------ DATA FOR THE TASK ------
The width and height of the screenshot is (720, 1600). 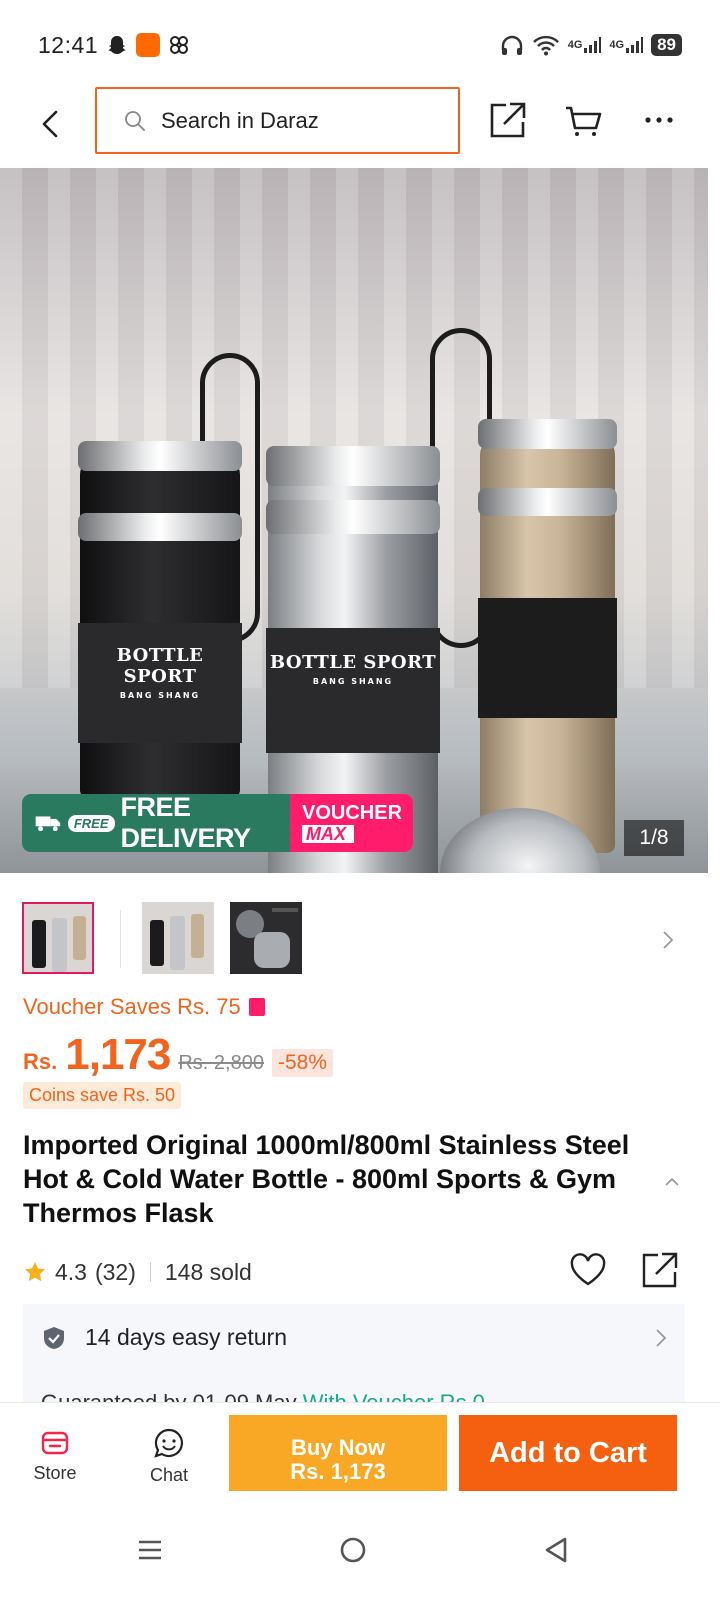 I want to click on gold-bottle, so click(x=548, y=636).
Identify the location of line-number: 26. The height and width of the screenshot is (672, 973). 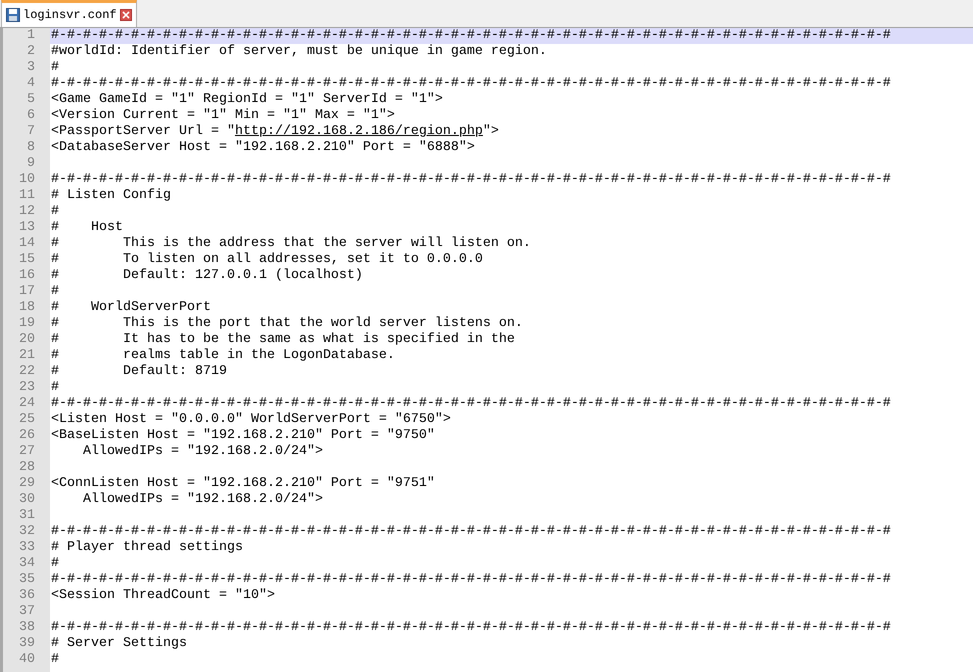
(27, 436).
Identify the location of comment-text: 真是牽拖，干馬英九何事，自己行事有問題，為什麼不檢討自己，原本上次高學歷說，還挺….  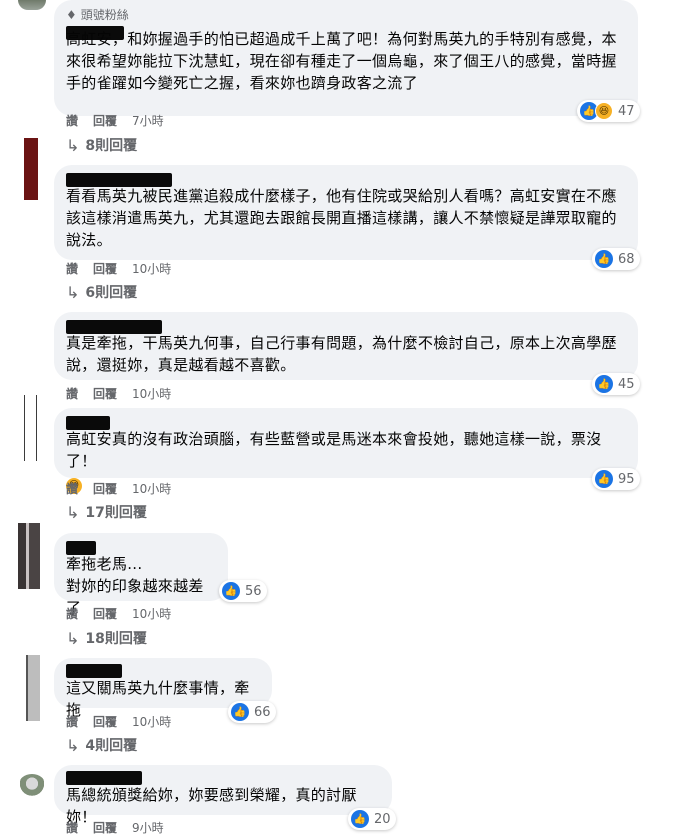
(342, 354).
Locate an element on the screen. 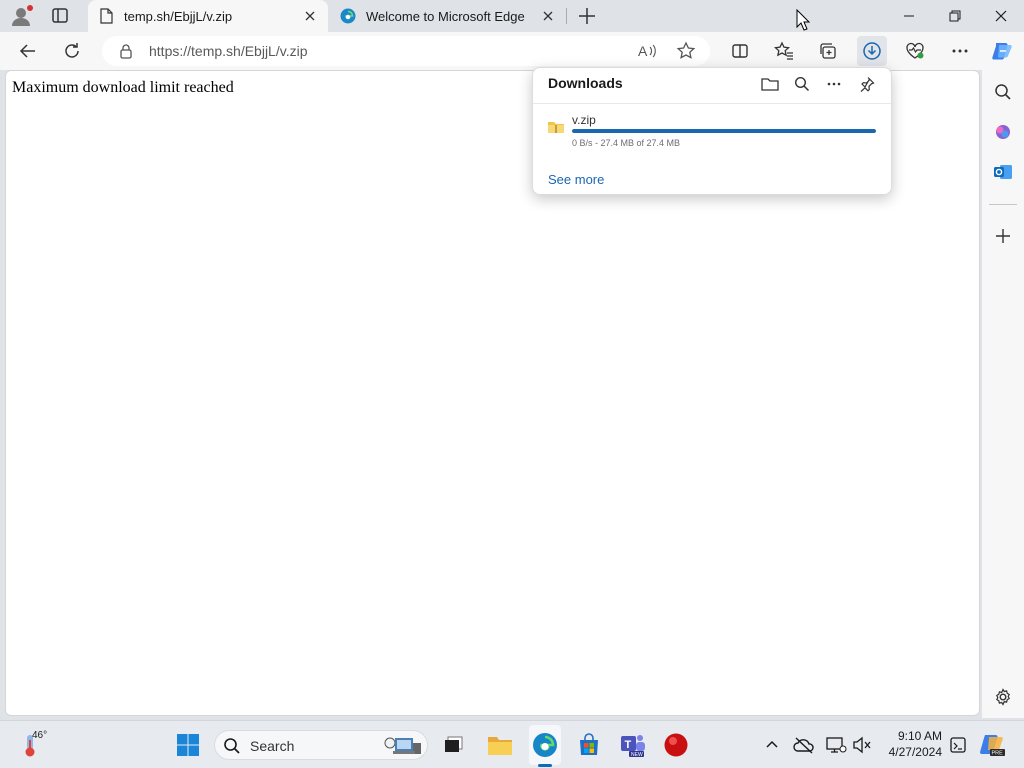 Image resolution: width=1024 pixels, height=768 pixels. sidebar-add-icon is located at coordinates (1003, 236).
------
#### [WHAT NEEDS TO BE DONE]
Update the part of these rows that opens with the line containing "Identify the location of line-number: 26." and closes with the line containing "(342, 354)." by swapping "screenshot" for "screen capture" and changing nothing else. Leave the pictures out of your answer.

#### [WRITTEN REPLY]
Identify the location of line-number: 26. The height and width of the screen capture is (672, 973). 
(27, 436).
Identify the location of comment-text: 真是牽拖，干馬英九何事，自己行事有問題，為什麼不檢討自己，原本上次高學歷說，還挺….  
(342, 354).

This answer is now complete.